A cellular model of endothelial cell ischemia

Abstract

Endothelial cell dysfunction in ischemia may cause increased capillary permeability. We examined the effect of failing ATP synthesis, a major consequence of ischemia, on microfilaments—important structural determinants of the endothelial cell. Glycolytic and mitochondrial ATP synthesis in bovine pulmonary artery endothelial cells was inhibited by glucose depletion and 650 picomole (pmole) oligomycin/μg DNA, respectively. ATP levels were monitored with the luciferase-luciferin assay over a 2-hr time course followed by recovery for 1 hr after removal of the oligomycin and addition of 5.5 m M glucose.
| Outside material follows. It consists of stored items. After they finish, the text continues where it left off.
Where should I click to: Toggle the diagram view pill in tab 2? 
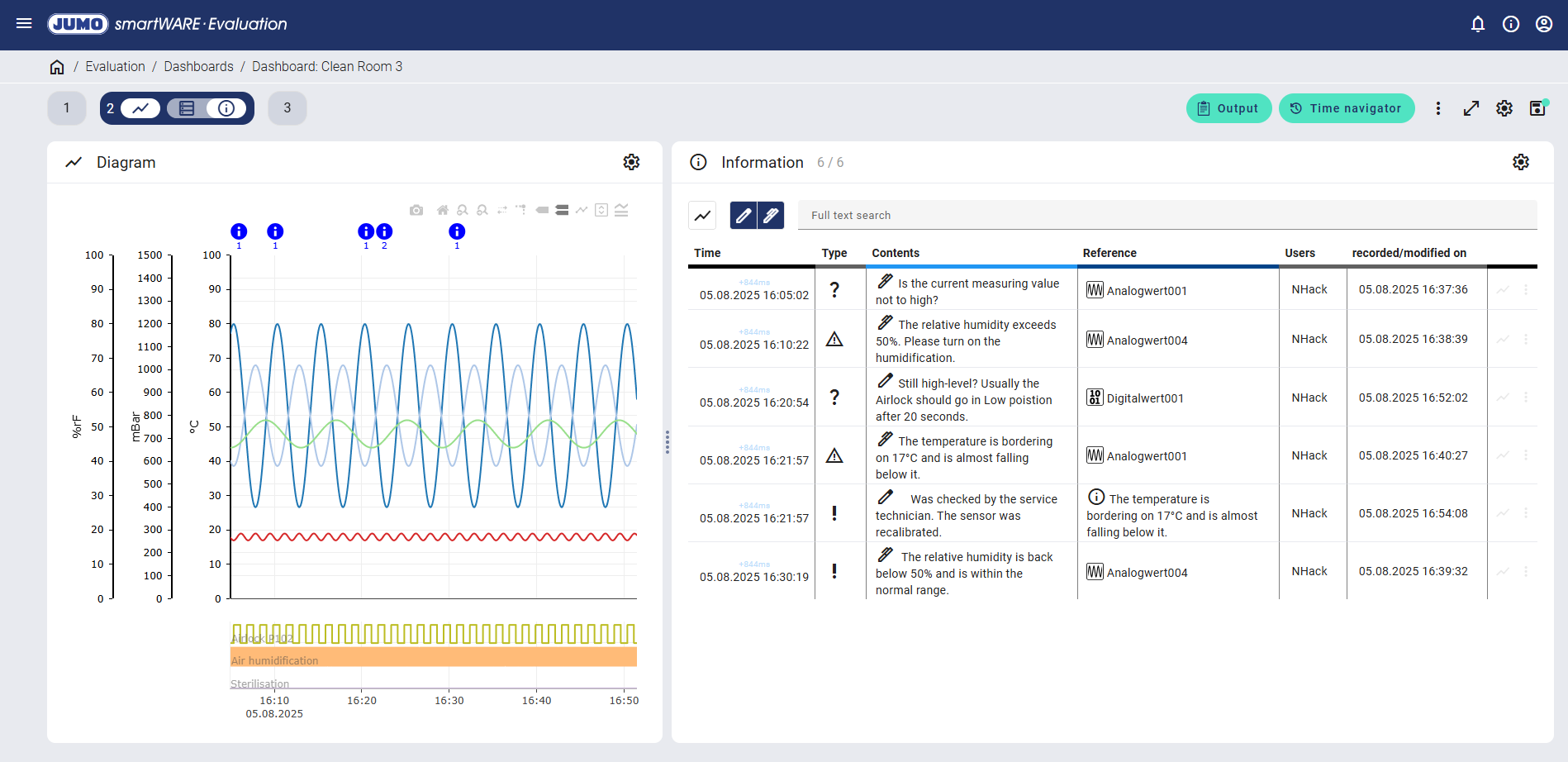(x=140, y=108)
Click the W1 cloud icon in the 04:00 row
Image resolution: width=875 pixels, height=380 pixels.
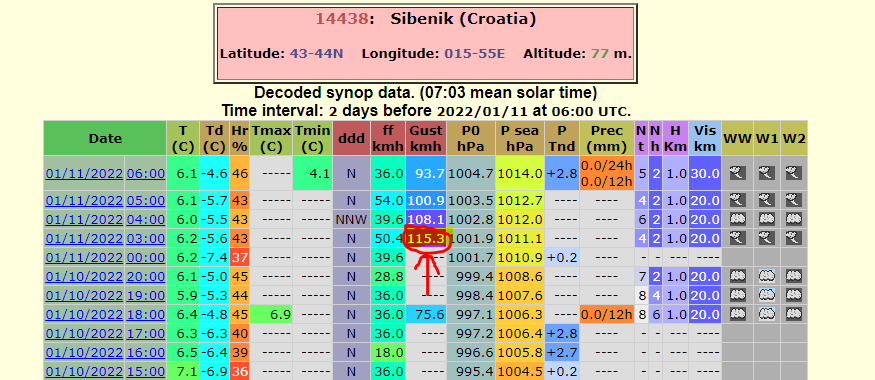[767, 219]
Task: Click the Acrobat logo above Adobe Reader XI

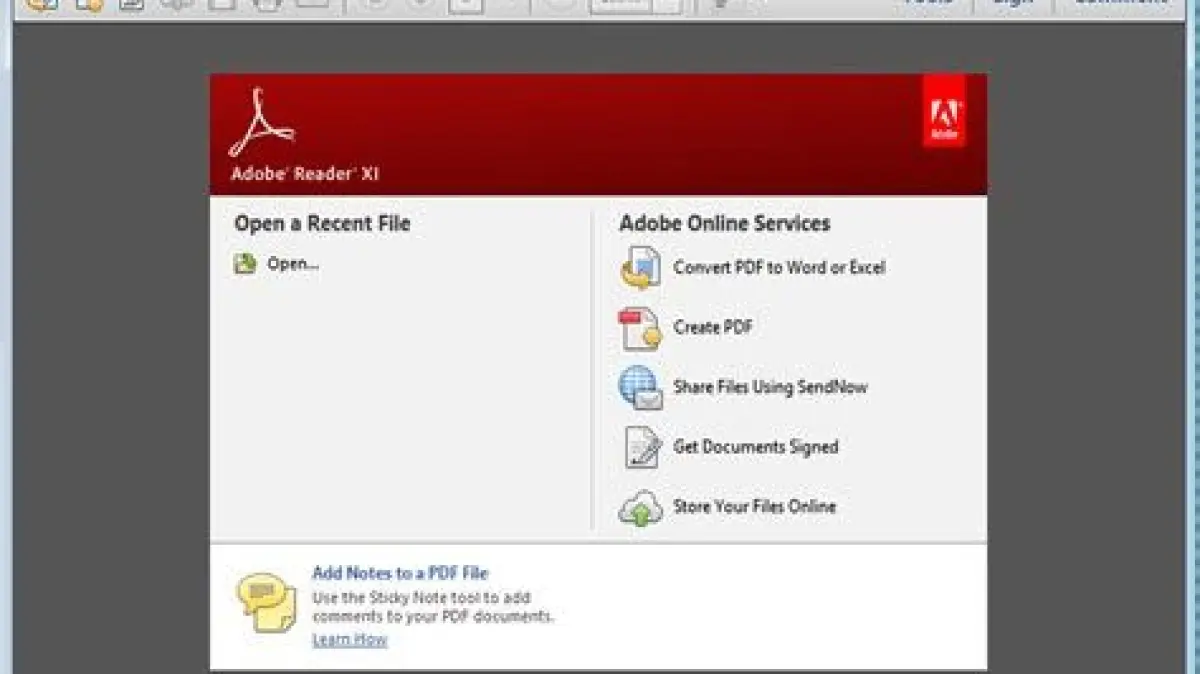Action: click(260, 124)
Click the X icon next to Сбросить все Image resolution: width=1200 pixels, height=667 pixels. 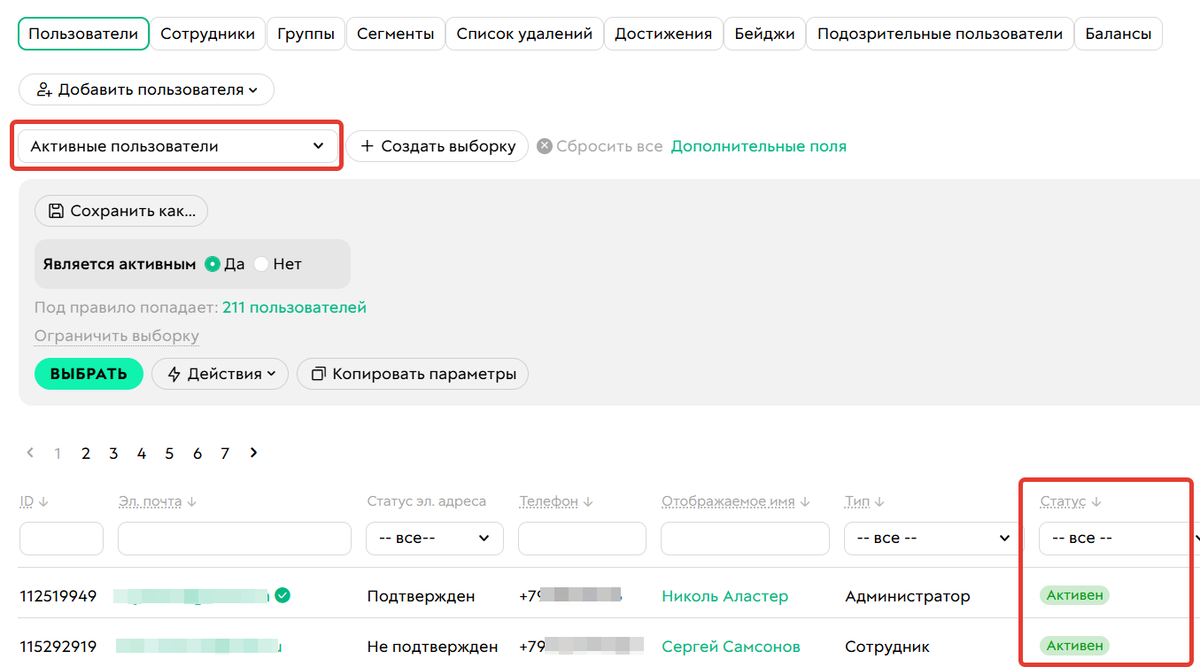545,145
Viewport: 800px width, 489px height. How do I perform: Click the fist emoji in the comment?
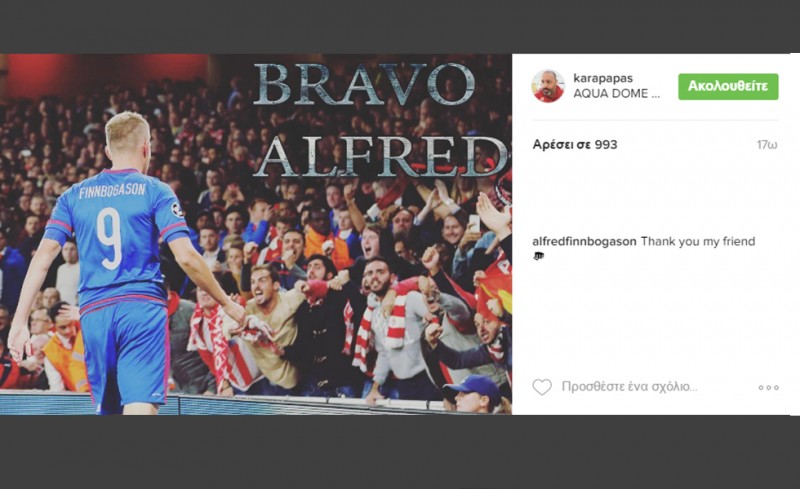538,256
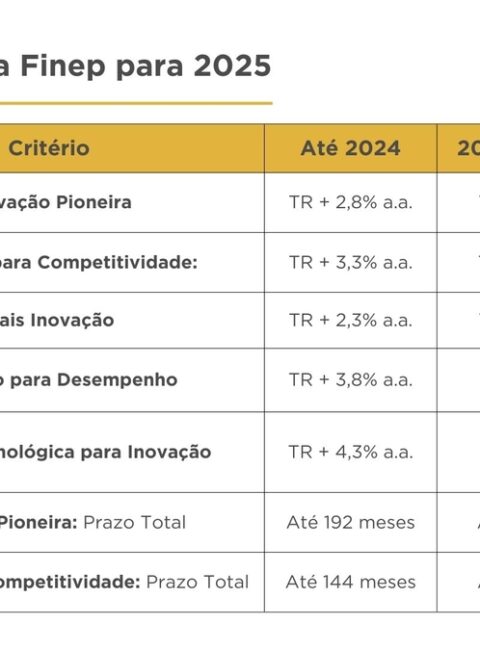The height and width of the screenshot is (650, 480).
Task: Click the partially visible '20' column header
Action: 468,148
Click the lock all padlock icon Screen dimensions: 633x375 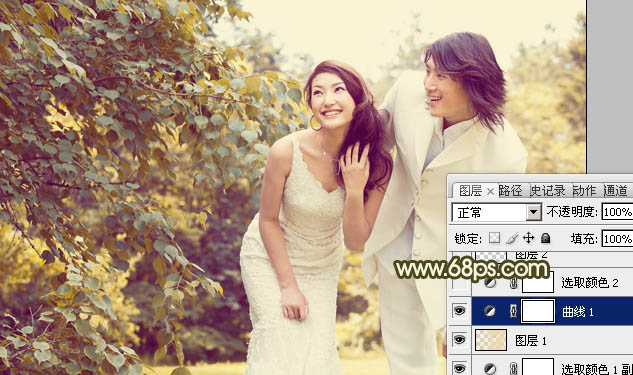(545, 238)
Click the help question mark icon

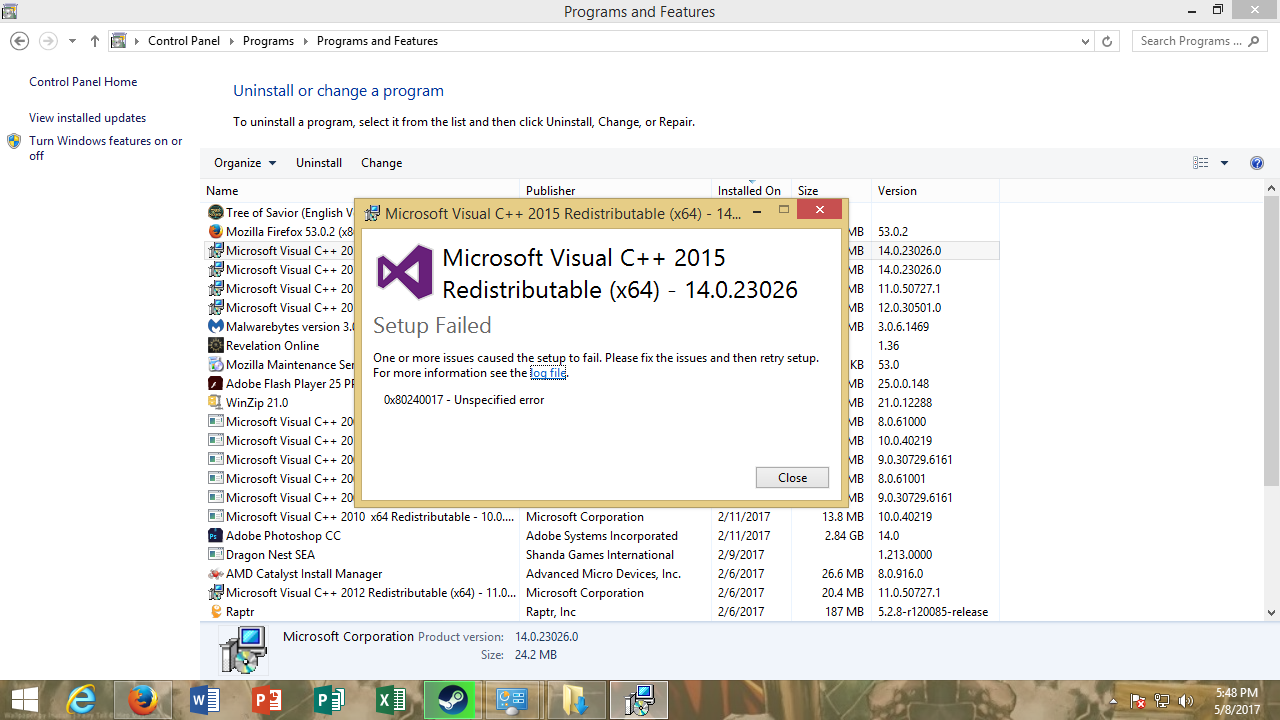pyautogui.click(x=1257, y=163)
ATP levels fell to 83.6 ± 63.8 pmole/μg DNA ( n = 11) by 30 min, 26.9 ± 13.8 pmole/μg DNA ( n = 11) by 60 min, and 17.2 ± 3.8 pmole/μg DNA ( n = 6) by 120 min, whereas control uninjured cells had 541.3 ± 196.8 pmole/μg DNA ( n = 6) at 120 min. Fluorescence microscopy of microfilaments stained with rhodamine-phalloidin revealed progressive disassembly and shortening of the microfilaments in >90% of cells over 60 min which correlated with the fall in ATP. Ultrastructural examination revealed that side to side aggregation of microfilaments had occurred over the 120-min time course. Two hours of glucose depletion (305.5 ± 130.8 pmole ATP/μg DNA, n = 6) or oligomycin alone (480.0 ± 90.1 pmole ATP/μg DNA, n = 6) failed to produce the dramatic fall in ATP or the microfilament changes. During cell recovery, there was a rapid reassembly of microfilaments, detected by fluorescence microscopy, which was nearly complete in 85–90% of cells by 45–60 min. ATP levels increased significantly ( P = 0.002) to 96.1 ± 36.8 pmole/μg DNA ( n = 6) by 30 min. This model should provide insight into the pathogenesis and treatment of the capillary leak seen with ischemia.